“I will not sell,” he answered, and turned on his heel, and they too went away without success.
To his “Silent Eaters” he said that night: “So long as the buffalo do not leave us we are safe. It cannot be that the Great Spirit will permit the white men to rob us of both our lands and our means of life. He made us what we are, and so long as we follow our ancient ways we are good in his sight.”
Nevertheless, his friends saw that he was greatly troubled.
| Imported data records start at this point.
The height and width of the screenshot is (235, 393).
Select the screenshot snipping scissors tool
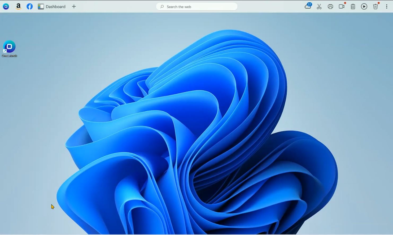[x=319, y=6]
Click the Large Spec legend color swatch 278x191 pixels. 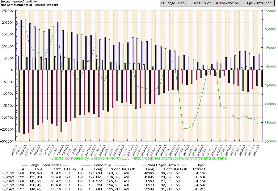pyautogui.click(x=162, y=3)
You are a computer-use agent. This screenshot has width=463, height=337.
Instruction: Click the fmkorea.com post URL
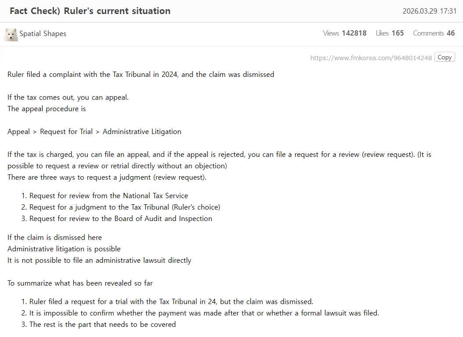[371, 58]
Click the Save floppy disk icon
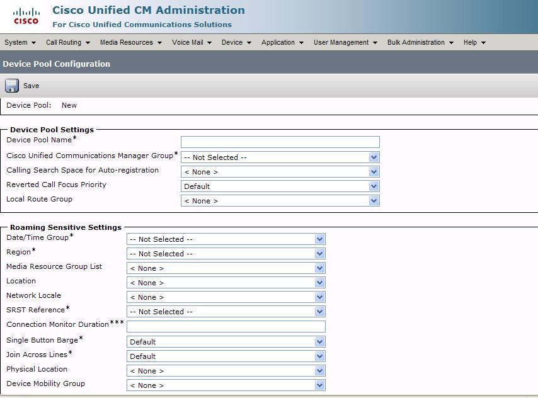Viewport: 538px width, 398px height. point(11,85)
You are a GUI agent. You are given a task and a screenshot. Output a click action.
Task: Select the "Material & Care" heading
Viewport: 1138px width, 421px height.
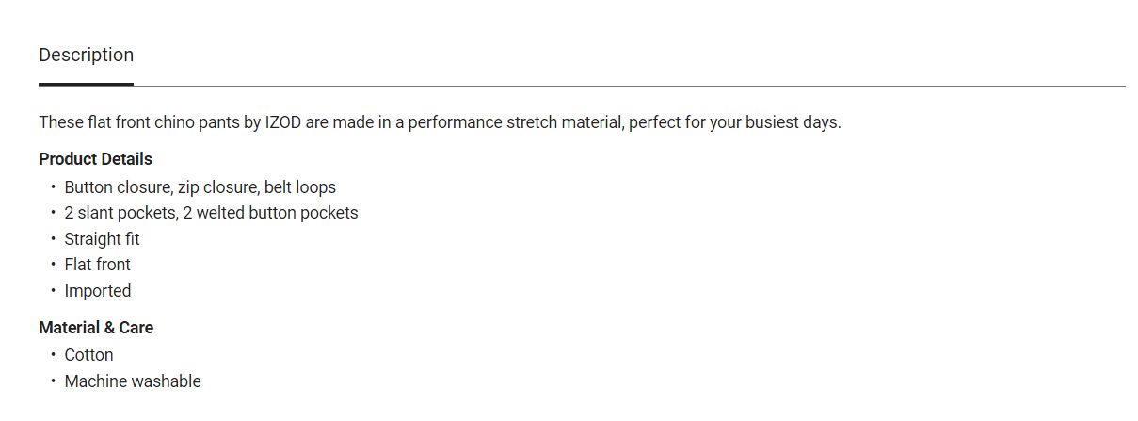coord(96,328)
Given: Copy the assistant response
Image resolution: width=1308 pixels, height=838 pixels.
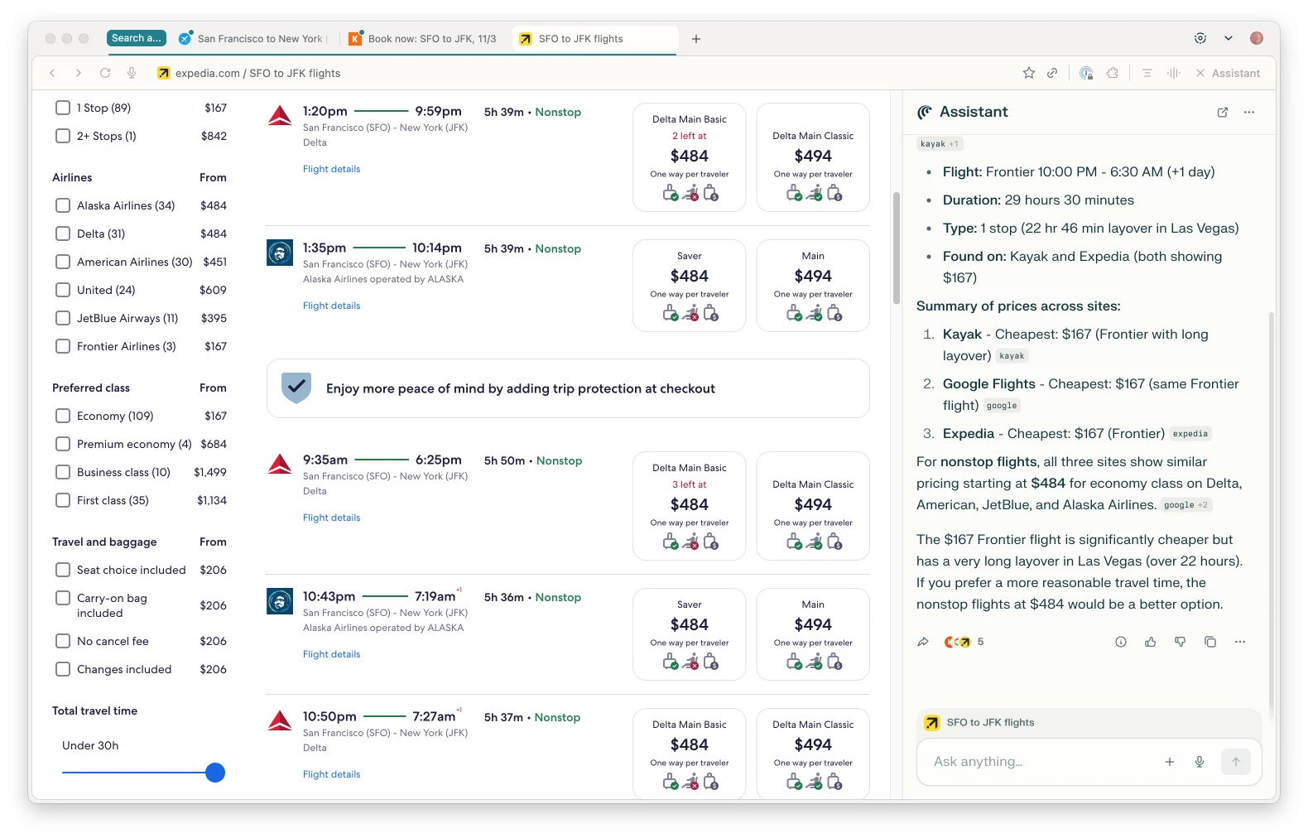Looking at the screenshot, I should point(1209,642).
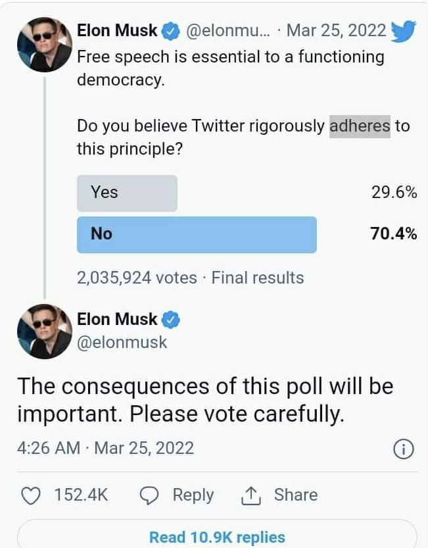The height and width of the screenshot is (548, 428).
Task: Select the No poll result bar
Action: point(197,234)
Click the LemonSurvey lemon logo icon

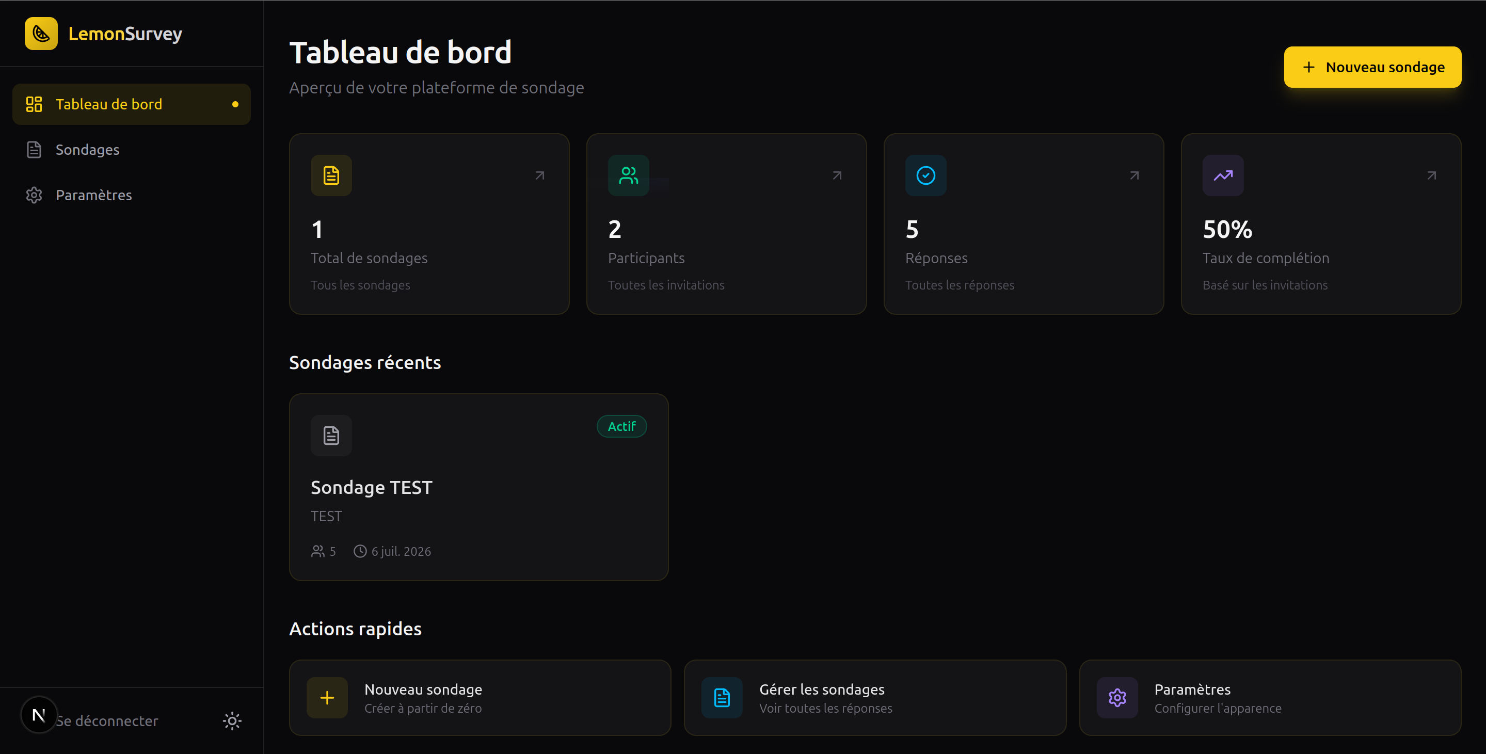[x=41, y=33]
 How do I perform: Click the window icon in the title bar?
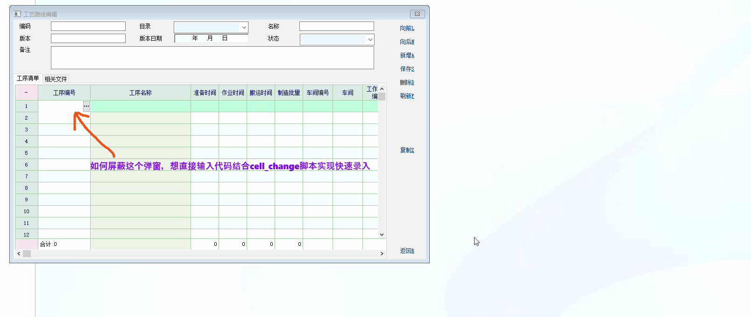[18, 14]
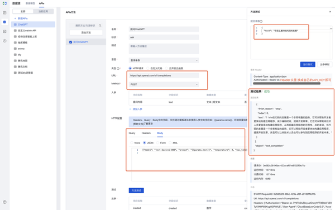Expand the 意图 dropdown showing 查询单条
335x210 pixels.
(x=164, y=60)
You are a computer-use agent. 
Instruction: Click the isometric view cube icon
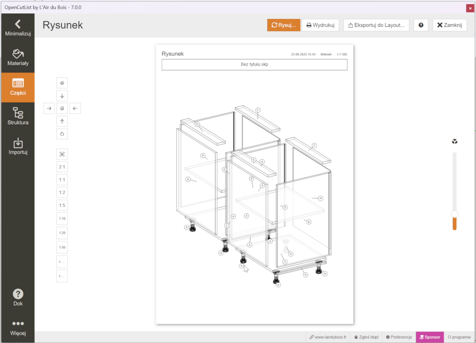pyautogui.click(x=62, y=83)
The white hunters were then slaughtering the buffalo for the robes. They were killing merely for the pleasure of killing. The herds were melting away like clouds in the sky, their bones covered the plain, and my chief began to fear that the commissioner had told the truth. He began to doubt the continuance of his race.
III
THE BATTLE OF THE BIG HORN
In the spring of 1876, as your count runs, news came to us that the troops were fighting our brethren, and soon afterward some Cheyennes came to our camp and warned the chief, “The soldiers of Washington are marching to fight you. They intend to force you to go to the reservation.”
The Sitting Bull was deeply moved by this news. “Why do they do this? I am not at war with them. They are not good to eat. I kill only game—the beasts that we need for food. I am always for peace. You who know me will bear witness that I take most joy in being peacemaker. I mediate gladly. Now I will make a sign. To show them that we do not care to fight I will move camp. Let us go deep into the West where the soil is too hard for the plow, far from the white man, and there live in peace. It is a land for hunters; those who plant the earth will never come to dispossess us.”
After a long discussion his plan was decided upon. It was a sorrowful day for us when we were commanded to leave our native hills and go into a strange land, far from the graves of our forefathers. Songs of piercing sadness rang through the lodges when the camp police went about ordering the departure, and some of the chieftains wished to stay and fight.
“We are surrendering our land to the enemy,” they said. “We are throwing part of our people to the wolf in order to preserve the rest.”
“The land is wide and empty to the west,” urged the chief. “Washington will now be satisfied. He has eaten hugely of our hunting ground; his greed will now be appeased. He will not follow us into the mysterious sunset, because his plow is useless there.”